Lol, I would be in Bora Bora right now had I invested mid last year. Why did someone not tell me about this awesome website, and Tor, and bitcoins, back then? ??? I'm laughing at the banks right now expecting people to simply come in with $5000 or more for a term deposit. Someone just said they made more money in 3 months than in years with the bank interest. Not surprised. Can someone invent me a time machine? Suga on top? :'(
Piece, Love, and Fuck Haters.
right i wish i knew this in advance and for sure you made more profit than whit bank interest haha a time machine that,s the solution.
No that was somebody else lol, but I wish I had invested as well. I didn't know about bitcoins mid last year. If I had, I would be having my breakfast brought to me in a paddled out canoe right now.
https://mtgox.com
This is crazy, the price just jumped £7 in the space of an hour. Really really hope there isnt a crash, all my coins are stuck in the SR system because of the withdrawal problems that everyones having, got basically 20 coins i cant get to.. When i sent them they were £65.. & when i first got them they were £13.. That's a big profit 8)
I fell asleep exhausted and just wok up. I thought I was still dreaming when I saw that. I just saw a thread saying they were now £65...... that was like 4 hours ago. £95? ??? How the hell can that be, they were $87 AUD just last week. Dollars not pounds.

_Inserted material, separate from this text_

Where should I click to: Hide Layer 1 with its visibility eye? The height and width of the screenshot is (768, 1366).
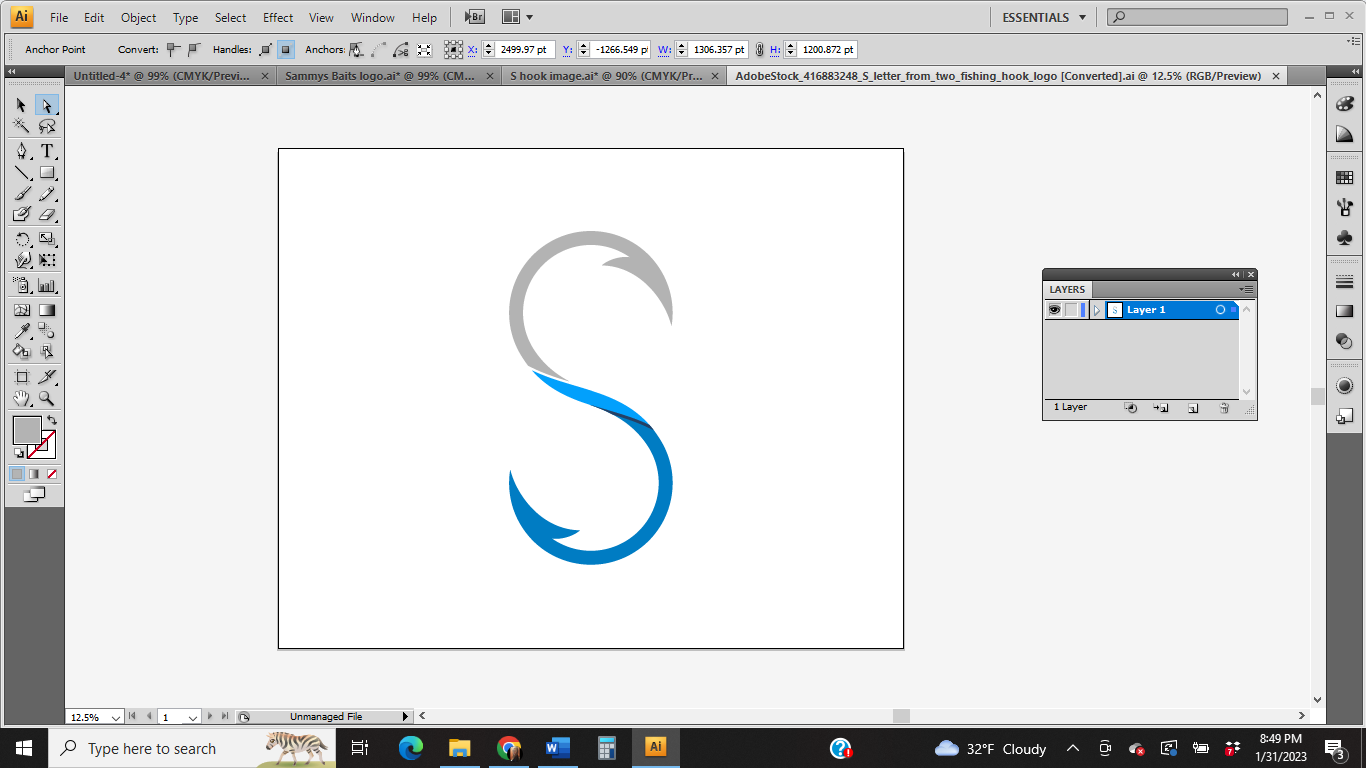(x=1055, y=310)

Weighted Avg: currently AU$122.03, $124.83 USD and £86.62 GPB. That is still very high.
Lol, I would be in Bora Bora right now had I invested mid last year. Why did someone not tell me about this awesome website, and Tor, and bitcoins, back then? ??? I'm laughing at the banks right now expecting people to simply come in with $5000 or more for a term deposit. Someone just said they made more money in 3 months than in years with the bank interest. Not surprised. Can someone invent me a time machine? Suga on top? :'(
Piece, Love, and Fuck Haters.
A lot of people are saying it's never too late to invest in BTC. I'm starting to agree with them ;D. Wish i was one of the lucky ones who invested earlier though.
NOW would be a bloody good time to buy for anyone looking at it from a investment perspective. Only chance you'll get I dare say, for a while.
Piece, Love, and Fuck Haters.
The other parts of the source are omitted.